Il est donc demandé au greffe de procéder à toutes les dispositions et consultations nécessaires pour mettre en œuvre la décision de la chambre.

Une audience pour détourner l’attention du public

L’audience fixée à cet effet n’a duré qu’une heure. Les juges de la Cour pénale internationale avaient pourtant promis de rendre leur décision sur la remise en liberté provisoire aujourd’hui mercredi 13 juin. Or, c’était une stratégie pour détourner l’attention du public venu nombreux devant la CPI pour saluer la relaxation de ce leader politique de l’Opposition.

En effet, après son acquittement dans l’affaire principale sur des crimes de guerre et des crimes commis en Centrafrique, l’ancien vice-président congolais a demandé à pouvoir être relâché en Belgique en attendant d’être fixé sur sa peine dans la deuxième affaire.

Il risque jusqu’à cinq ans de prison, une peine qu’il a déjà entièrement purgée. « Nous n’ignorons pas que le verdict de vendredi a bouleversé certaines personnes, mais ce jugement est final et les critères pour son maintien en détention ne sont pas remplis », a estimé l’avocate de Jean-Pierre Bemba.
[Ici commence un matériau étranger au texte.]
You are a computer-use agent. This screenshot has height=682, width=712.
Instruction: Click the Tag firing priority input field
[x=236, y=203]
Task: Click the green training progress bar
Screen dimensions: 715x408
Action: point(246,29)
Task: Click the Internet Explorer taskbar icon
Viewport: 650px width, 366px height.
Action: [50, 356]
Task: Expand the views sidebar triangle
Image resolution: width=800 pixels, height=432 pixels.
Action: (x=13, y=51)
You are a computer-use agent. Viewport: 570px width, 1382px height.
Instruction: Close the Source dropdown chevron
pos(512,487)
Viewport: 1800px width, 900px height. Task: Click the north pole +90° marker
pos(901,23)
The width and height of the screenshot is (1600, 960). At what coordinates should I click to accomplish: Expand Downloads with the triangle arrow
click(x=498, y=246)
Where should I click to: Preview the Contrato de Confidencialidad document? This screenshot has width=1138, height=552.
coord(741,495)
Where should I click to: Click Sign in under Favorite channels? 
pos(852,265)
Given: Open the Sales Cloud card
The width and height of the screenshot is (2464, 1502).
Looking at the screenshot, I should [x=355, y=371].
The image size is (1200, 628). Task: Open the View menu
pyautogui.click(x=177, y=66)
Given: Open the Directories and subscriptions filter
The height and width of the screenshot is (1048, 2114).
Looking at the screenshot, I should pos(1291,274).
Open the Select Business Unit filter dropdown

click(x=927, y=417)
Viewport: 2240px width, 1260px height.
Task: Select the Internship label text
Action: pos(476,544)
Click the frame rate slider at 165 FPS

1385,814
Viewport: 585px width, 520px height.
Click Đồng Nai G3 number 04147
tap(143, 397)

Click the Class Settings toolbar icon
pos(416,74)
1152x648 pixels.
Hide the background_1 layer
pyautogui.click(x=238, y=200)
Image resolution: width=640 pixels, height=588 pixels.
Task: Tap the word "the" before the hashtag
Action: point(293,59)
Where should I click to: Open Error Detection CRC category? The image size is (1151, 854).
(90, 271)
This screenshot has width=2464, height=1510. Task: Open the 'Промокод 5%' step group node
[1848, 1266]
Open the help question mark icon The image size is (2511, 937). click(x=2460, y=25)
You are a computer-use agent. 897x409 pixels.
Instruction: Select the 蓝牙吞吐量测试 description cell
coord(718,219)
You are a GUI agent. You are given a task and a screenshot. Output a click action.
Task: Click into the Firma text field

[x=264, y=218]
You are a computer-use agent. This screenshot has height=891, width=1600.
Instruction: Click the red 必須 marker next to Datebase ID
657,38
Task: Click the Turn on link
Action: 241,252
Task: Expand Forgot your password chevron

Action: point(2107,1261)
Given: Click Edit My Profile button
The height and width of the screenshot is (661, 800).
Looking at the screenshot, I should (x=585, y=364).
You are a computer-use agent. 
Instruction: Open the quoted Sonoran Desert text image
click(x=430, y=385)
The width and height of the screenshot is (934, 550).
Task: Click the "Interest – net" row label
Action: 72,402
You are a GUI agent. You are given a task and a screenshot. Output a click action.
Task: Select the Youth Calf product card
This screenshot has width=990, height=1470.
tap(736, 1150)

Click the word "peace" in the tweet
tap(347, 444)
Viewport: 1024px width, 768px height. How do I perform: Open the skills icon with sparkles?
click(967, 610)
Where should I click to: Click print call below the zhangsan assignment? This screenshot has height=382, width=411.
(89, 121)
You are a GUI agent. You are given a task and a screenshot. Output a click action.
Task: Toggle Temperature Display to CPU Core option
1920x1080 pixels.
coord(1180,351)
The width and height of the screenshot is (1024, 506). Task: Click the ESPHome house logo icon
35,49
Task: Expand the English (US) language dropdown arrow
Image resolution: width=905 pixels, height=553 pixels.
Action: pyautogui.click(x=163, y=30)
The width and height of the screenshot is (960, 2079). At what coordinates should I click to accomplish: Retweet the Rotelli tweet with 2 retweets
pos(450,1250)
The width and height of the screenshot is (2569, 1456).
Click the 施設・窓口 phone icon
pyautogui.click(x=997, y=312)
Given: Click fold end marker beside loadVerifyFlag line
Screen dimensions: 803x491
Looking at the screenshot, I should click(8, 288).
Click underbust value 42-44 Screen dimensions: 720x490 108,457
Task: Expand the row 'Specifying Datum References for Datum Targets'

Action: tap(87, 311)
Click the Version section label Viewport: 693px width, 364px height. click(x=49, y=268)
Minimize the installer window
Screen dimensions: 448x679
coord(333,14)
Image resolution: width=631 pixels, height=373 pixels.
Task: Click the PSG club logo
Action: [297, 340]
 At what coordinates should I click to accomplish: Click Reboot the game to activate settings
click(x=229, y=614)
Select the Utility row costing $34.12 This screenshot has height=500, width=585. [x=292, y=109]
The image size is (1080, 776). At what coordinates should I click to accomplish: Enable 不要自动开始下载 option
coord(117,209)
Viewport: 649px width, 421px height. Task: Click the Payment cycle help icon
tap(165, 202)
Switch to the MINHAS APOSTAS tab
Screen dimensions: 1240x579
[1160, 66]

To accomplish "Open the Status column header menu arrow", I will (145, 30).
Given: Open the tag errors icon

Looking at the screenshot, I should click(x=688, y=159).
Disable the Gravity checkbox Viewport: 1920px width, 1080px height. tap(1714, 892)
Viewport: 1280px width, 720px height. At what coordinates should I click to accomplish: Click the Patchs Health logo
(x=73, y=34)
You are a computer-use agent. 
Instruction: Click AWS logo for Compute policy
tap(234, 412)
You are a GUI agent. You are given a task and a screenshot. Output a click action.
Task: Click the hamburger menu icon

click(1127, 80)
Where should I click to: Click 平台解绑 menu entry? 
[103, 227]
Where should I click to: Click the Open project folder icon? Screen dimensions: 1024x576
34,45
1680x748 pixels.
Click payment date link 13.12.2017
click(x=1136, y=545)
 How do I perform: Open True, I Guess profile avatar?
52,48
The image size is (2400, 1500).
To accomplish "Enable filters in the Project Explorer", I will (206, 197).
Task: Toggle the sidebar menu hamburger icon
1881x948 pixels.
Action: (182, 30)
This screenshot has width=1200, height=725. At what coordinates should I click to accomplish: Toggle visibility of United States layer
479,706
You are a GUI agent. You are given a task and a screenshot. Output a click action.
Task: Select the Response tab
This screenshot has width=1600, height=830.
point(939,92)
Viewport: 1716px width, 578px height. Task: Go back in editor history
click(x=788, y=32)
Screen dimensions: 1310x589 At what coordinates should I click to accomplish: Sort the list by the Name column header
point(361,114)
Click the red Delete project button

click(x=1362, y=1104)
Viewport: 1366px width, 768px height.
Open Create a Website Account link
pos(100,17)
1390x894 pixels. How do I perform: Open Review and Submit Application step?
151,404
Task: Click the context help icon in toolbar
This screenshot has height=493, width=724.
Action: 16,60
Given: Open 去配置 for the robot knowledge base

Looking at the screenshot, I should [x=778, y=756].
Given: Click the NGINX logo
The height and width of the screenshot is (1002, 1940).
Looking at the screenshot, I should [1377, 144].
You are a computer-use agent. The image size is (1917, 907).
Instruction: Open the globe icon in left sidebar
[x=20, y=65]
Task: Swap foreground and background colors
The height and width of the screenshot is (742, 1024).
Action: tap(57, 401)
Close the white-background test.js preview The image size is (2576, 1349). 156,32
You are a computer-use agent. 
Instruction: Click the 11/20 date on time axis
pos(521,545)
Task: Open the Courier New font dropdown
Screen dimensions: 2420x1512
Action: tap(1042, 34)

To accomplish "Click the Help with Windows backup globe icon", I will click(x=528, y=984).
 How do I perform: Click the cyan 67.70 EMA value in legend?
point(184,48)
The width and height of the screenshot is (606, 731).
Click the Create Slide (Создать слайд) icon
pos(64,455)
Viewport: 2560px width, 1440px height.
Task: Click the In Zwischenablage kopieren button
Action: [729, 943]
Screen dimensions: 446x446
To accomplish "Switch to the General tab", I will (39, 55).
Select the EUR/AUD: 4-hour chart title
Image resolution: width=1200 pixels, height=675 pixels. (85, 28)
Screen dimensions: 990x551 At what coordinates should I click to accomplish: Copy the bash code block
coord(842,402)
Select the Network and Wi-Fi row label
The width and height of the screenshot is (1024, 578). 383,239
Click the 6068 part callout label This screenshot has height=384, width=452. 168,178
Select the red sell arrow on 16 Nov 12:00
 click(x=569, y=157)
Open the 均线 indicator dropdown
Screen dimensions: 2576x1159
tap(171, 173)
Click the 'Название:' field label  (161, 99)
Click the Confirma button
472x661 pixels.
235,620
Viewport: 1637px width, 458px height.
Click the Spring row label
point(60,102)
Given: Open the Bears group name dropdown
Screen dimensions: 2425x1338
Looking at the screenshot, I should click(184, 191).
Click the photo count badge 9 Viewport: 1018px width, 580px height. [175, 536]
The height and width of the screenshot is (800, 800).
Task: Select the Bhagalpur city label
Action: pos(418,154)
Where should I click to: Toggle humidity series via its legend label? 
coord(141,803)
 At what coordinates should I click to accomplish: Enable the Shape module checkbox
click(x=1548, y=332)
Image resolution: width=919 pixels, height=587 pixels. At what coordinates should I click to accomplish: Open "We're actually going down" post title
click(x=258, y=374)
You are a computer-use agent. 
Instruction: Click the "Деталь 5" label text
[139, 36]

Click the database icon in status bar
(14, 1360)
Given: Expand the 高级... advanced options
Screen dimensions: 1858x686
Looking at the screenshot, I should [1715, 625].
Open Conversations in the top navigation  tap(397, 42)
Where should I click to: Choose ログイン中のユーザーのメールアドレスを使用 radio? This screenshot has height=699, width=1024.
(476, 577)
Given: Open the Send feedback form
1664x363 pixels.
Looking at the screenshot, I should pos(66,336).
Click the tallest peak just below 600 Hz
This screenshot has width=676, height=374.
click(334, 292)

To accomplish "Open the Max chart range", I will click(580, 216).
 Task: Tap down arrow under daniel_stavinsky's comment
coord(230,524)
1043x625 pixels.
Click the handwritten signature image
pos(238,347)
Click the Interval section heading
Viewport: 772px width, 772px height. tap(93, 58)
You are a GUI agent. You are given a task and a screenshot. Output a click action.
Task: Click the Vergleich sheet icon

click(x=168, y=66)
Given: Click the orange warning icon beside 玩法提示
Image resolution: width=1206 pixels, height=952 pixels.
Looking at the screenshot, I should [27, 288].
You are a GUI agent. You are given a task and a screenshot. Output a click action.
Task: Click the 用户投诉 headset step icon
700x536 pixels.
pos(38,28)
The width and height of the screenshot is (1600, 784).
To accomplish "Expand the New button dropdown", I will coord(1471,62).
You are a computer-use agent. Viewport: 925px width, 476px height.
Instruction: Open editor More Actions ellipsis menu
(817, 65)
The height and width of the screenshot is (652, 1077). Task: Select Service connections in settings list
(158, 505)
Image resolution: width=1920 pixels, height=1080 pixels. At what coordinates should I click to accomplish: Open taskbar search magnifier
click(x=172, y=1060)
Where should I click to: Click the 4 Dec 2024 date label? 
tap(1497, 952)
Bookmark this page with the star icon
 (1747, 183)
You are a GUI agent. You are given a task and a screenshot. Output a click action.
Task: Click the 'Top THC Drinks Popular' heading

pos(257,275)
Pour le bureau du procureur, les deux affaires sont distinctes, et la seconde a sa « propre gravité ». L’accusation a appelé les juges à ne pas se laisser influencer par l’acquittement.
Mais selon des sources proches de La Haye, il était déjà prévu que l’ancien vice-président quitte la CPI hier mardi. Sa demande de mise en liberté provisoire favorablement accueillie par la Cour, il fallait un mécanisme pour éviter un bain de foule à sa sortie de son lieu d’incarcération.

Surtout que des délégations sont venues de Kinshasa, Bruxelles, Paris, Londres… pour vivre de visu ce grand évènement qui secoue le pouvoir de Kinshasa pour qui Bemba était déjà politiquement mort et hors course pour la présidentielle du 23 décembre de cette année.

Raison pour laquelle le verdict sur sa libération a été renvoyé à ce mercredi 13. Ce, pour détourner l’attention du public présent au Pays-Bas. Il était donc question de l’exfiltrer de la CPI à l’insu des caméras, le garder momentanément dans une résidence avant de s’envoler pour la Belgique.

Mais il n’est pas évident que Bemba entreprenne immédiatement des démarches pour descendre à Kinshasa, prendre part au Congrès du MLC qui se tient dans un mois, et dévoiler son avenir politique après dix ans passés en prison. Car l’affaire concernant la subornation des témoins est encore pendante.